As I waited the two or three minutes WordPress2 needs to post a small edit to this blog, I wondered why I was so casual about ripping backlinks out of the WordPress templates I downloaded yesterday. That issue is blog-worthy, I think. So this time, I smartly opened a second tab before hitting “save”. So while WordPress takes another 2-3 minutes to update the post slug, I can blog about stealth links in open source software.
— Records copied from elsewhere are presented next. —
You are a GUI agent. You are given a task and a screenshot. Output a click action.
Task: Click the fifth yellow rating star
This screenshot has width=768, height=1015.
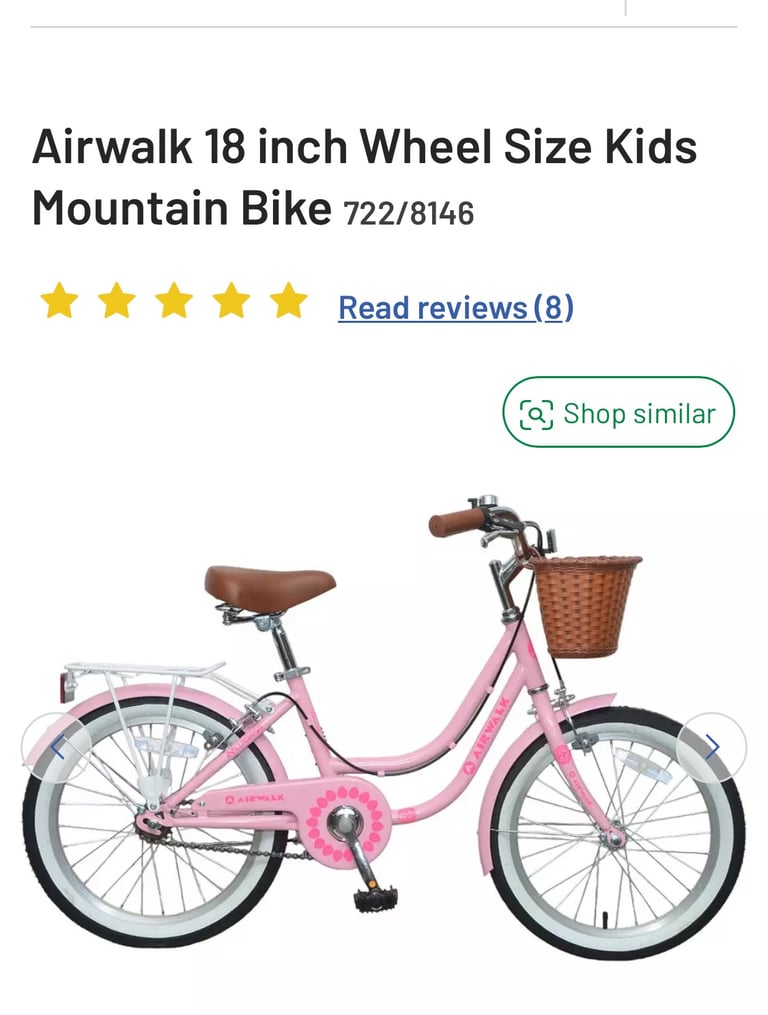click(x=289, y=301)
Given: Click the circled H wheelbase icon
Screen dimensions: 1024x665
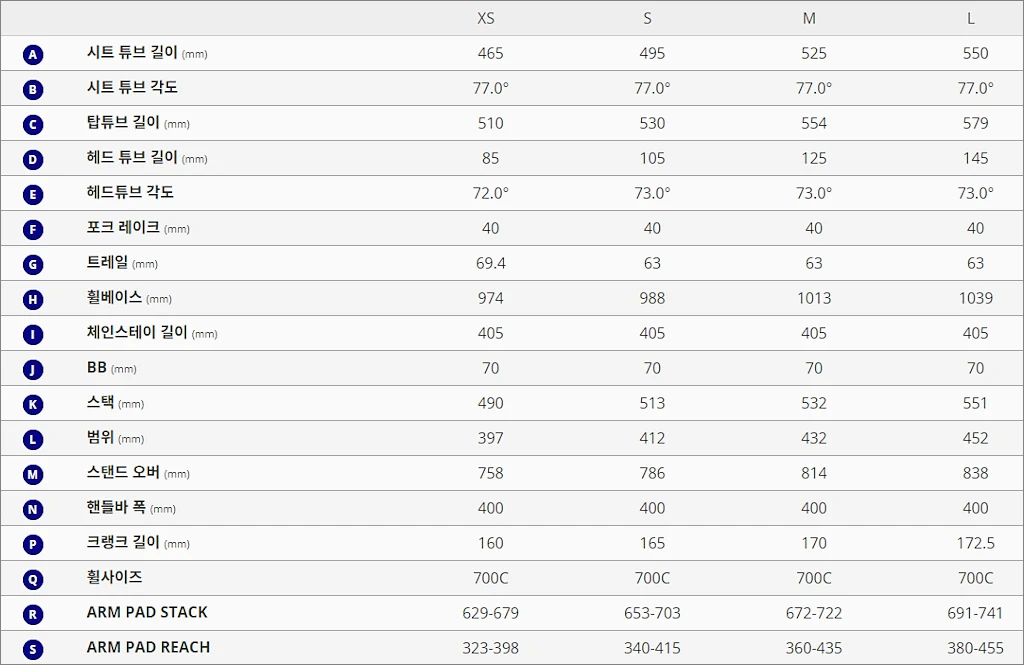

I’ll go back and flesh out the issue later, but let’s just say there are plenty of direct backlinks hidden inside these “free” downloads. Some time ago I helped expose a case of user agent cloaking hidden within a front end re-write ruleset for the Invision Power Board forum. In that case, the author had inserted a cloaking script into the front end of a mod designed to make Invision’s forum “search engine friendly”. It quietly inserted 5 or 6 backlinks to his own pop culture websites, so only the search engines would see them. Nasty. We got him to fix it, though.
Now WordPress2 comes with a ton of themes. Each one is a set of code files, and each enjoys ample opportunity to insert backlinks. I always go and remove sitewide footer links because they are clearly not justified (except perhaps with a nofollow…haha) but this time I found myself stripping out several aditional links buried in the code. Some were in sections marked “do not edit anything here”. Some threatened “if you touch anything here, don’t even think of asking for support”. That’s fair enough, but disclosure would be much more…. ethical?
Yawn. Maybe I will start digging and see just how many free hidden backlinks are working for these people. And how many disclose, how many seem to hide the links, or gasp… maybe some or encoded? A task for a rainy day?
Alex King has promoted WordPress themes on his site for years, and gets many submissions. From this post I see some have computer virus/worms embedded, and others have hidden links. I’m not sure what the review process is today.